Competing directly on ideology
The era of geographical competitive insulation is over for big New Zealand media. If you run a general commercial news operation, your revenue is shrinking, you are incentivised to maximise your audience – hence to go national in scope – and at the same time you want to differentiate from your competitors. This is the same dynamic historically at play within the big Australian city markets. The strategy for smaller players is to target niches and go hard (for example, within financial news). The strategy for the big players is to move ideologically outwards in the above graph.
This is happening in a limited way already in New Zealand. Stuff’s new home-grown ownership has allowed it to move leftwards, with the “Our Truth” investigation and subsequent apology to Māori a strong social justice play. As an example of where the NZME is heading, the NZ Herald’s digital lead story on Sunday, “Man fed up with antisocial Kāinga Ora neighbours” sits on the edge of tabloid territory. NZME already has its right-wing commentators such as Mike Hosking and Matthew Hooton, and it will find solid audience engagement in differentiating itself further from Stuff. The way to do this in the modern social environment will be to reject “correctness”, move further right, and perhaps engage in explicitly political campaigning.
The digital overlay
Overlaying all this are the now well-known feedback loops that reward divisive and emotionally arousing content on digital networks. Stuff has eschewed Facebook as a distribution channel – again a bold ideological stance – and therefore may appear to be free from this particular influence. There are still strong forces at play here encouraging ideological differentiation. Take the example of The Guardian and its very successful campaign for contributions from readers. As former Guardian Australia marketing director Margy Vary points out, Guardian readers give “money for nothing” because they believe in the mission. The more Stuff relies on contributions, the more incentive it has to make “the mission” central to its operation.

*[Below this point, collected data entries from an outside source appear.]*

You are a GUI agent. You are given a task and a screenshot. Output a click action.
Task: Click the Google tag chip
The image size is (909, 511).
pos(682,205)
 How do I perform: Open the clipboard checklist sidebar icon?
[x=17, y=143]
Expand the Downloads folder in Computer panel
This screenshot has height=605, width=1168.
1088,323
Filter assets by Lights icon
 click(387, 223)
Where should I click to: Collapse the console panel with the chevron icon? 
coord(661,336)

This is a complex and dynamic environment. New Zealand’s media both shapes, and is shaped by, the wider society. If the Strong Public Media project contemplating the future of RNZ and TVNZ results in a true amalgamation, it will create a cultural monolith with a powerful pull back to the centre. We’re due to hear the next update on that in February 2022.
Both individuals and company cultures matter to what happens next. When I first came to New Zealand and began working in Mediaworks’ Auckland newsroom, I was surprised to find a much greater appetite for what I perceived as “worthy” reporting. I had to adjust to different cultural priorities – like the centrality of Te Tiriti and even the importance of the British royals – and I had to be ready to accept a different media reality.
I also learned that within that reality, underneath the appearance of decency, was a burning competitiveness. People could be vicious, and were willing to use news media to further their business interests. This happens the world over. What also happens the world over is that publishers are rewarded for dividing and provoking audiences. It’s that dynamic that is now beginning in earnest in New Zealand media.